Please use this identifier to cite or link to this item: https://scholarbank.nus.edu.sg/handle/10635/158133
Title: YOUTH THEATRE PROJECT - A PARTICIPATORY ACTION RESEARCH USING THEATRE OF THE OPPRESSED IN YOUTH SOCIAL SERVICE SETTINGS
Authors: DAVID PUVANEYSHWARAN S/OKUNASEKARAN
Keywords: Theatre of the Oppressed
Critical Consciousness
At-risk Youths
Issue Date: 2-Apr-2018
Citation: DAVID PUVANEYSHWARAN S/OKUNASEKARAN (2018-04-02). YOUTH THEATRE PROJECT - A PARTICIPATORY ACTION RESEARCH USING THEATRE OF THE OPPRESSED IN YOUTH SOCIAL SERVICE SETTINGS. ScholarBank@NUS Repository.

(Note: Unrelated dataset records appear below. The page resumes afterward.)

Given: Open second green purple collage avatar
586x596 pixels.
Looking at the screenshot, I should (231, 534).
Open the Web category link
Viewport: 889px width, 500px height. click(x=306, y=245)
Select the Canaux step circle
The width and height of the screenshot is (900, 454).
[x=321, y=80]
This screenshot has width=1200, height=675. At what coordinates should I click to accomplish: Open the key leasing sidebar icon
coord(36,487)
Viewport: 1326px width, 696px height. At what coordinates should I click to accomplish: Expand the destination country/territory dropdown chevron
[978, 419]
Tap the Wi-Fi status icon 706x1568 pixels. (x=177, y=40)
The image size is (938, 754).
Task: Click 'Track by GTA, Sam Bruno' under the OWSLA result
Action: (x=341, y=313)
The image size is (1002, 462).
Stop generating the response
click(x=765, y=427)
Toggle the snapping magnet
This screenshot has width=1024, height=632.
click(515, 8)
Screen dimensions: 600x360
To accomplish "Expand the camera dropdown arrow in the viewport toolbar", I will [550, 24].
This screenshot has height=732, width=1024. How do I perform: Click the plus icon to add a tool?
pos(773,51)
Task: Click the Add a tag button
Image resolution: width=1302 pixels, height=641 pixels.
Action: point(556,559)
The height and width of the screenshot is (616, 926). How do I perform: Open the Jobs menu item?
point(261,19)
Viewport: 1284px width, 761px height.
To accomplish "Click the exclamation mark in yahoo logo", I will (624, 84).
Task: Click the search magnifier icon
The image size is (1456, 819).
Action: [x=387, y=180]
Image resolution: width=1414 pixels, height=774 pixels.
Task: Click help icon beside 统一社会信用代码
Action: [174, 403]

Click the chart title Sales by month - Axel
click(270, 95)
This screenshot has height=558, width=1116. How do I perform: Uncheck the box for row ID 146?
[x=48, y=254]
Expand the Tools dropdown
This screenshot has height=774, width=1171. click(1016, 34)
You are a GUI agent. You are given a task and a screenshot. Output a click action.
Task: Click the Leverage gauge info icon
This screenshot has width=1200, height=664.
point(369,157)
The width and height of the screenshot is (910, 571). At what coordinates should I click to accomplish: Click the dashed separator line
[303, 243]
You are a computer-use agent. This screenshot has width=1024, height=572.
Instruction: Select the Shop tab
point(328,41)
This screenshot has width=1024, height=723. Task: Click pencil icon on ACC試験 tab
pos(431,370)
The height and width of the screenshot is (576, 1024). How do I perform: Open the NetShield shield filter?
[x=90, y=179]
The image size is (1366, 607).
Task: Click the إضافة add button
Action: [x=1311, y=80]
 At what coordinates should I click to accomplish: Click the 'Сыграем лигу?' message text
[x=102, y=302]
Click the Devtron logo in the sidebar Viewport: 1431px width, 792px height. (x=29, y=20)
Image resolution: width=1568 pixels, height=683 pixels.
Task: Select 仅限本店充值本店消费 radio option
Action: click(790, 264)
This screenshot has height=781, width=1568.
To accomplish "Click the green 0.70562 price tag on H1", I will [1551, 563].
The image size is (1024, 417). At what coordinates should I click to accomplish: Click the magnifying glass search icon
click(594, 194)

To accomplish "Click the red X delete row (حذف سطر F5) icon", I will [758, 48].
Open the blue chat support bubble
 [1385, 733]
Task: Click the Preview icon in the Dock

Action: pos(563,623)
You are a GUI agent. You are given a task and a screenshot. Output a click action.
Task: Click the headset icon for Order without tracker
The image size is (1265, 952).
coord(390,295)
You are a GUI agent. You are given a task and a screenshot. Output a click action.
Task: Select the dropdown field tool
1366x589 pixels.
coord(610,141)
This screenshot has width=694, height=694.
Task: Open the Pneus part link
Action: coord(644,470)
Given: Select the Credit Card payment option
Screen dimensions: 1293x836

Abstract: Theatre of the Oppressed (TO) is an internationally acclaimed drama pedagogy designed by Augusto Boal which provides a platform for oppressed citizens to unpack structural issues within their own contexts and collectively seek solutions. Extensive literature has exposed the benefits of TO as a tool for safe expression of oppressive stories, increasing critical consciousness and processing solutions within communities. Although its presence within the local context focuses on delivering forum theatre performances within diverse communities, there is a dearth of literature on its direct impacts on beneficiaries within the local social services. This participatory research study aimed to investigate the effectiveness of TO as a group work tool within the local youth social service setting and its perceived impacts on at-risk youths. Utilising an arts-based research approach with elements of participant observation, 9 youth participants under the Guidance Programme were recruited to join the Youth Theatre Project which comprised 2 phases: a 9-session TO workshop and a final Forum Theatre performance put up for an invited audience. Dominelli’s Anti-Oppressive Practice framework was consulted as the conceptual lens to guide the study as its features sit well within TO and the Social Work practice. While the findings of this study correlate with the international studies, they reveal the need for cultural adaptation when working within a multi-cultural, heterogeneous society like Singapore. The study also revealed the importance of acknowledging how the social location of the facilitator and social workers play a crucial role in creating a safe platform for at-risk youths to express themselves, which in turn affect the progress of the group. With that said, the facilitator has to be equipped with the necessary skills to implement this tool effectively and be flexible to make modifications based on the context of the group. Through the findings of this preliminary study, the value of TO within the youth social services is evident and seeks the need for more extensive research to investigate its long-term impacts in local youth social services.